Dr Healy says he has seen it before - in Study 329 - which looked at antidepressants (SSRIs) in children and adolescents. A 15-year-old boy was dropped from the trial after being diagnosed with an “intercurrent illness”.
It was only by chance, that later, Dr Healy found out that the trial participant developed homicidal behaviours two weeks after taking the SSRI, which Dr Healy says was almost certainly induced by the drug.
But because the young boy was diagnosed with an “intercurrent illness” in the trial, it meant that the investigators did not have to write up a narrative explaining why this patient was dropped from the trial.
In AstraZeneca’s Phase III trial of its vaccine, the one in which Brianne Dressen was a participant, the study stated;
“Deaths that were adjudicated as not related to Covid-19 were treated as intercurrent events and therefore censored at the date of death.”
Dr Healy said, “This may well be a sink-hole into which deaths from the vaccine have vanished. Patients with strokes, heart attacks or thrombotic events may have all vanished here, the justification being that they must have had a dodgy heart or another pre-existing [or intercurrent] illness.”
Vaccine-related deaths
When publishing deaths in the trials, Dr Healy points out that investigators do not link the vaccine with any deaths that occur immediately after the first dose of the vaccine, up to 14 days after the second dose of the vaccine.
In other words: 1) first injection, 2) wait for three weeks before having second injection, 3) wait a further two weeks. That is a total of five weeks where deaths are not considered to be vaccine related.
The investigators say it is because participants are not “fully immune” until two weeks after their second dose. That is true.
However, it fails to capture any deaths that might be caused by the vaccine in that five-week period.
Dr Healy was very critical of this method of data collection.

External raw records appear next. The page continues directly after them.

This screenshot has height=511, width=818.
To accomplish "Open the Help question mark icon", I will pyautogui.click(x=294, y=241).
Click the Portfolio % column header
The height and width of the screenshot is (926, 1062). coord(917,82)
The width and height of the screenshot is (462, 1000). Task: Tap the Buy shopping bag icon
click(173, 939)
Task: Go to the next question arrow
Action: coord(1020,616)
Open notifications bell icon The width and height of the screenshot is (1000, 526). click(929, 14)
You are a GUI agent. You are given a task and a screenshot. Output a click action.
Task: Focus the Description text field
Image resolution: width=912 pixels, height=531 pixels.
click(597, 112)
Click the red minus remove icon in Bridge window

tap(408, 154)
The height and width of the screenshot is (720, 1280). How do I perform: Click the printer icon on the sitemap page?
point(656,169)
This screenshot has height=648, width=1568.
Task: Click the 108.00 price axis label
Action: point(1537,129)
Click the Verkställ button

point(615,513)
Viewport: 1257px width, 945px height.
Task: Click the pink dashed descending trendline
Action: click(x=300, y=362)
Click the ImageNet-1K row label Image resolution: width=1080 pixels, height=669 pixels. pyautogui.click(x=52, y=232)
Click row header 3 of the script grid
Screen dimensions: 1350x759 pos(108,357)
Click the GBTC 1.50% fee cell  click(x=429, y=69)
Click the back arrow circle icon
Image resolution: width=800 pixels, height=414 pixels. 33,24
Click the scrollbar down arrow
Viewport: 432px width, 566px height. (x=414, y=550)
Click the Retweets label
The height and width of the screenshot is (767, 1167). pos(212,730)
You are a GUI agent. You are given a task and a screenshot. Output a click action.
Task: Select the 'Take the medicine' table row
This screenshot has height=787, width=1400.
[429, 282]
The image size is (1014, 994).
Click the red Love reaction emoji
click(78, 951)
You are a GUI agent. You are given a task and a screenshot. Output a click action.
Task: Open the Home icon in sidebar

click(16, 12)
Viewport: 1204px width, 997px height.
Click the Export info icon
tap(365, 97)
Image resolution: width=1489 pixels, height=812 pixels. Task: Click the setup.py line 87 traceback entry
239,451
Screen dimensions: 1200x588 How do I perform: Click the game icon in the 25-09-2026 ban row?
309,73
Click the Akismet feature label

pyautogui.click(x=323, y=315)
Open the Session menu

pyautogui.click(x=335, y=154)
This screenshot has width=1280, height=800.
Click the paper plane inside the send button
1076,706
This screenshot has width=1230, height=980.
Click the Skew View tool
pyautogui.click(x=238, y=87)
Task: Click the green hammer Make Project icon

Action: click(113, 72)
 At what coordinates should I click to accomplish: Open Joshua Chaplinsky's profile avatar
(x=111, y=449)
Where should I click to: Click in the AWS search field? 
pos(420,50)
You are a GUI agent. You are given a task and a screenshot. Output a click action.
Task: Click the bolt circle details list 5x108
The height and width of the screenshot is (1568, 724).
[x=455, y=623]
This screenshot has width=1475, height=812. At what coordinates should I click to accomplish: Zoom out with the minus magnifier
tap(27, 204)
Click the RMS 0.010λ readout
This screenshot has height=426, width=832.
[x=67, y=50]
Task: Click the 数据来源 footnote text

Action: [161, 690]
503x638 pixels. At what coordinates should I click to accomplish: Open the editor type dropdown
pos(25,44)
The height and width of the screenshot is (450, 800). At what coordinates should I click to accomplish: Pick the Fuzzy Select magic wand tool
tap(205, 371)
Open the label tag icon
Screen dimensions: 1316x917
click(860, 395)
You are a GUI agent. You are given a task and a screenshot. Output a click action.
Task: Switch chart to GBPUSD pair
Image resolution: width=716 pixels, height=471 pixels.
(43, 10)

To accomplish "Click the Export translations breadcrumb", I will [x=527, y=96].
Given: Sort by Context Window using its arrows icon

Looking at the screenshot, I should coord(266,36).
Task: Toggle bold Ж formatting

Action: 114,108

“Randomised controlled trials are not supposed to allow decisions like this. All deaths should be reported. The company can say that they do not think the deaths were caused by the vaccine, but we need a chance to know how many there were and decide if these need further investigation,” said Dr Healy.
It is important to know because real world data obtained from the CDC (as at 25 June 2021) shows that the majority of reported deaths after a Covid-19 vaccine, occur within 30 days.
This surveillance data cannot establish a causal link with the vaccine, but the signal is considered significant, especially if deaths linked to the vaccine are not being captured in the controlled trials.
The lesson from “controlled trials”
Data about the safety of vaccines are just as important as the efficacy, although, the media and public health officials often focus on the latter.
So far, reports of serious, life-threatening adverse events linked to the vaccines have not been found in the “gold standard” controlled trials. They were only detected once hundreds of thousands of people had been vaccinated.
Myocarditis, for example, only emerged from Israel once they started rolling out the Pfizer vaccine to the population. And reports of vaccine-induced thrombotic thrombocytopenia (VITT) linked with the AstraZeneca vaccine first emerged from European surveillance systems, not controlled trials.
If all Covid-19 vaccine trials are funded, designed, conducted, and analysed by the manufacturers - which is known to distort the results to favour the sponsor’s aims - then more should be done to gain access to the data to allow for independent scrutiny.